Uncovering the Structural Rearrangements in the Philadelphia Chromosome

Program:
Academic Research
Category:
Molecular and Cellular Biology, Genetics
FDA Status:
Not Applicable
CPRIT Grant:
Cancer Site(s):
Leukemias
Authors:
Gabrielle S Dewson
The University of Texas Medical Branch at Galveston
Guy Nir
The University of Texas Medical Branch at Galveston

Introduction

Philadelphia-positive leukemia accounts for over 90% of Chronic Myeloid Leukemia (CML) patients and around 25% of Acute Lymphoblastic Leukemia (ALL). Philadelphia-positive leukemia is characterized by the translocation t(9;22)(q34;q11), which results in the oncogene BCR-ABL1 and a chromosome called the Philadelphia (Ph) chromosome (chr). In adults, Philadelphia-positive leukemia is a poor prognosis marker. While imatinib, Tyrosine Kinase Inhibitor (TKI), is the current front-line treatment for Philadelphia-positive leukemia, 20-30% of patients are initially non-responsive or will eventually gain resistance to the drug. A recent study by Fabian-Morales et al., 2022, linked inherent imatinib resistance to specific genome organization, mainly disordered chromatin domains. Genome organization is a highly complex process by which chromatin is segregated within the nucleus into specific domains, usually segregated by megabases of space and by epigenetic marks, making stable translocation highly unfavorable. How translocations like the Philadelphia chromosome are stabilized has been historically understudied. Here we aim to examine how the Ph chromosome is stabilized through the similarity or difference of compartment states. This study aims to be the first to visualize an entire abnormal chromosome with high spatial and genomic resolution at the single-cell level.

Methods

Using OligoSTORM, a super-resolution microscopy technique, we aim to image the entirety of the Ph chromosome at nanoscale resolution. We designed an oligo library that traces the entire Ph chromosome at 100kb resolution. In addition to the DNA super-resolution trace, we have designed an RNA library to image a series of RNAs from the Ph chromosome on the same sample as the DNA trace, allowing us to connect the transcriptional data to the chromatin structure. We also submitted RNA-sequencing samples to identify any changes at the transcription level.

Results

We have successfully traced portions of the Ph chromosome, with plans to trace it in its entirety in the near future. We have preliminary data suggesting that chr9 and chr22 segregate close to each other in non-leukemia healthy cells.

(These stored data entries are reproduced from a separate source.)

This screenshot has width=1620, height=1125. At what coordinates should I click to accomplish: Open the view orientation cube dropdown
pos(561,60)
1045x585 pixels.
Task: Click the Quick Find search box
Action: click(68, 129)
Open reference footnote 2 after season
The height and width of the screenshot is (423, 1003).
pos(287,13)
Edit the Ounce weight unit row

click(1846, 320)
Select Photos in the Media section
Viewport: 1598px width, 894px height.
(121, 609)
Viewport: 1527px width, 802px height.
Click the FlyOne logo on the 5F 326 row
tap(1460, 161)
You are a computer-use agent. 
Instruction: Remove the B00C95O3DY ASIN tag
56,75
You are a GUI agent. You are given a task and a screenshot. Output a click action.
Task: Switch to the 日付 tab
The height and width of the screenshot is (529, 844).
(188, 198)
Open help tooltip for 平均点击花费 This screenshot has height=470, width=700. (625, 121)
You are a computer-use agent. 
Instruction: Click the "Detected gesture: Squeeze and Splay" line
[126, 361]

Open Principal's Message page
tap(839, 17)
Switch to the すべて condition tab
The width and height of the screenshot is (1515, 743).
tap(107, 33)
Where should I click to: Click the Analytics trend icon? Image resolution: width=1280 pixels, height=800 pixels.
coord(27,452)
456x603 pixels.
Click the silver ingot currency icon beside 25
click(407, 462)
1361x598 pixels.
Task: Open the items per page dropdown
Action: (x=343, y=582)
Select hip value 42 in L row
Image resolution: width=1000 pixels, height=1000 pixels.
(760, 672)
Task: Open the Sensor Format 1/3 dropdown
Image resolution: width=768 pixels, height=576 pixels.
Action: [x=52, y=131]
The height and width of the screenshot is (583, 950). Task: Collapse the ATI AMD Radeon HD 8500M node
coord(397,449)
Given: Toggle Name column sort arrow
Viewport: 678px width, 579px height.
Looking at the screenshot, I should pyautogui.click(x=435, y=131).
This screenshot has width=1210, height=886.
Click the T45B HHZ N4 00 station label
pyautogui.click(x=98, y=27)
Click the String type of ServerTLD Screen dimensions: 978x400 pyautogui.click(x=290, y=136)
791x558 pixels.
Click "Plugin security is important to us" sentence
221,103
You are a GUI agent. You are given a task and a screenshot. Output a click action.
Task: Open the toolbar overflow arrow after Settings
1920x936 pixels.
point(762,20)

We have also proven that our library design and methodology work to achieve the primary 500kb resolution, with preliminary data showing that the 100kb resolution is also achievable.

Conclusion

Preliminary data suggests that chr9 and chr22 in cells, that don't typically have a Ph chromosome, segregate within proximity to translocate successfully. The data also shows that our library design is capable of reaching nanoscale resolution by using 100kb steps to trace the Ph chromosome.